To explore this potential, we conducted a genome-wide identification and functional characterization of DMP genes in peanuts. The primary objective of this study is to uncover the candidate genes involved in haploid induction and to lay the molecular groundwork for implementing DH technology in peanut breeding. This work not only contributes to the understanding of the DMP gene family’s evolutionary and functional dynamics but also opens a new avenue for precision breeding in this economically important crop.
2. Results
2.1. The Characterization of the AhDMP Gene Family in Peanuts
To explore the evolutionary features of the DMP gene family in plants, we analyzed 14 representative species. Maize was included as a monocotyledonous model, while a diverse range of dicotyledonous species were chosen from key botanical families: Solanum lycopersicum, Nicotiana. tabacum, and S. tuberosum from the Solanaceae family; A. thaliana and B. napus from the Brassicaceae family; C. lanatus and C. sativus from the Cucurbitaceae family; Gossypium hirsutum from the Malvaceae family; and A. hypogaea, G. max, M. sativa, A. duranensis, and A. ipaensis from the Leguminosae family. Using amino acid sequences of ten previously reported DMPs in A. thaliana as queries, we conducted BLASTp searches to identify homologous proteins across the selected species. In A. hypogaea cv. YZ9102, 21 putative DMP genes were identified, while eight and seven were detected in its diploid progenitors, A. duranensis and A. ipaensis, respectively. The numbers of DMP genes identified in other species were as follows: M. sativa (9), G. max (13), Z. mays (12), G. hirsutum (20), B. napus (31), S. lycopersicum (6), C. lanatus (6), C. sativus (6), S. tuberosum (6), and N. tabacum (11).
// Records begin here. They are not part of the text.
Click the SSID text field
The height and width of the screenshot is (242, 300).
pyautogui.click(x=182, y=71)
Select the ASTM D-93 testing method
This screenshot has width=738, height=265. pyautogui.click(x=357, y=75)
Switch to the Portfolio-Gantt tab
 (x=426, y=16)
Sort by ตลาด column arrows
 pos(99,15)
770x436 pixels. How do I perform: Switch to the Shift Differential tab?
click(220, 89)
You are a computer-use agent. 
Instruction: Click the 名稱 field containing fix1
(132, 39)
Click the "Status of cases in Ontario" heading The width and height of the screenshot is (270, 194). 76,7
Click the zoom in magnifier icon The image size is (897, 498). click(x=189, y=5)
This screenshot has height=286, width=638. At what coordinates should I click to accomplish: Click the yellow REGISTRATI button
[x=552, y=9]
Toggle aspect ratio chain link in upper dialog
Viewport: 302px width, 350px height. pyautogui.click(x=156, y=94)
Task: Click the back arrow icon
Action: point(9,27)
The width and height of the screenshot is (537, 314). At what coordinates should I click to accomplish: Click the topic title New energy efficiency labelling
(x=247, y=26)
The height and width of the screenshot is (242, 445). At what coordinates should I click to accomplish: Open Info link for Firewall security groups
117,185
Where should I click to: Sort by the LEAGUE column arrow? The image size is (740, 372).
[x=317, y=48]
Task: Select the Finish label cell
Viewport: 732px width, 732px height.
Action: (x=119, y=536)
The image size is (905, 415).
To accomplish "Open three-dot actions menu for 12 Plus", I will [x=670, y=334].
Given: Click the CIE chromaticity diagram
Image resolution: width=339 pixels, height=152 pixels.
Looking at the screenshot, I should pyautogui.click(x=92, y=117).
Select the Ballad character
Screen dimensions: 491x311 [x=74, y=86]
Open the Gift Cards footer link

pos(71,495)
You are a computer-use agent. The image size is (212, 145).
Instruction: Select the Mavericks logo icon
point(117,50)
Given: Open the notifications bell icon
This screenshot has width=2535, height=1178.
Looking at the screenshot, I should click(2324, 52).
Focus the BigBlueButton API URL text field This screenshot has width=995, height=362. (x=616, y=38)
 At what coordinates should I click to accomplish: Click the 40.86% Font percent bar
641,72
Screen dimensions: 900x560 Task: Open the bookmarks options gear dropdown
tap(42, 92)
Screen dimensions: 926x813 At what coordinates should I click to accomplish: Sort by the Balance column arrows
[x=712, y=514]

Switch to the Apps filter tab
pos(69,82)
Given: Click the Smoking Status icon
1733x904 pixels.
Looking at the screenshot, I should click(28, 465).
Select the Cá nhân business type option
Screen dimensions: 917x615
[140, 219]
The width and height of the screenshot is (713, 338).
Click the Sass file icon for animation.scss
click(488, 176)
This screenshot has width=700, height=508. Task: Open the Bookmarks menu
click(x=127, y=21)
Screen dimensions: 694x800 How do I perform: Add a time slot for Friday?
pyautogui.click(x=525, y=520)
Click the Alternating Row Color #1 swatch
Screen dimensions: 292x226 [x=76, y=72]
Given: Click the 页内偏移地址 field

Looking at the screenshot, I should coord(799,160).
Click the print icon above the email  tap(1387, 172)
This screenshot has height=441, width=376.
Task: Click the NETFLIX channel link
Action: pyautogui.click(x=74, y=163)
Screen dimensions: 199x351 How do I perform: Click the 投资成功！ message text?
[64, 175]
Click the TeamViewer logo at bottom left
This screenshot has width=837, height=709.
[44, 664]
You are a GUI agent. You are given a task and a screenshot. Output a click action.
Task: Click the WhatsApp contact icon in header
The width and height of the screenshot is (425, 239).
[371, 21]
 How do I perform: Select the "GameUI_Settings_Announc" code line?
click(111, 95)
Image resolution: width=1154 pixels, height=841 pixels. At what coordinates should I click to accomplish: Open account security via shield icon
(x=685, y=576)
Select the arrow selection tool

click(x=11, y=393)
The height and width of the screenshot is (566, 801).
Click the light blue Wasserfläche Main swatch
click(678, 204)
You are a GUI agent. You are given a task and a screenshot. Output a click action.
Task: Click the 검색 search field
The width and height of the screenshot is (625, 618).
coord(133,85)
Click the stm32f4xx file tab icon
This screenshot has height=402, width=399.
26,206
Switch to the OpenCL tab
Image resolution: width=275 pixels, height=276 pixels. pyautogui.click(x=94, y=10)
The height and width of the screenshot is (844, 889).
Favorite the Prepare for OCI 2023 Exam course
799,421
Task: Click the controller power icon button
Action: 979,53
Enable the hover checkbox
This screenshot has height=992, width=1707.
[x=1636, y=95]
Based on phylogenetic analysis, AhDMP genes were systematically designated with A or B suffixes to distinguish homologous gene pairs. To support future functional characterization, the key physicochemical properties of the encoded proteins were predicted, including amino acid sequence length, isoelectric point (pI), molecular weight (MW), the number of transmembrane domains (TMs), and predicted subcellular localization. The proteins varied in length from 188 to 289 amino acids, with molecular weights ranging from 20.30 to 31.35 kDa and pI values between 4.8 and 9.3. Most AhDMPs were predicted to contain three or four transmembrane domains, except for AhDMP7A and AhDMP7B, which each possessed only two domains. Subcellular localization predictions indicated that all 21 AhDMPs were localized to the plasma membrane (Table 1).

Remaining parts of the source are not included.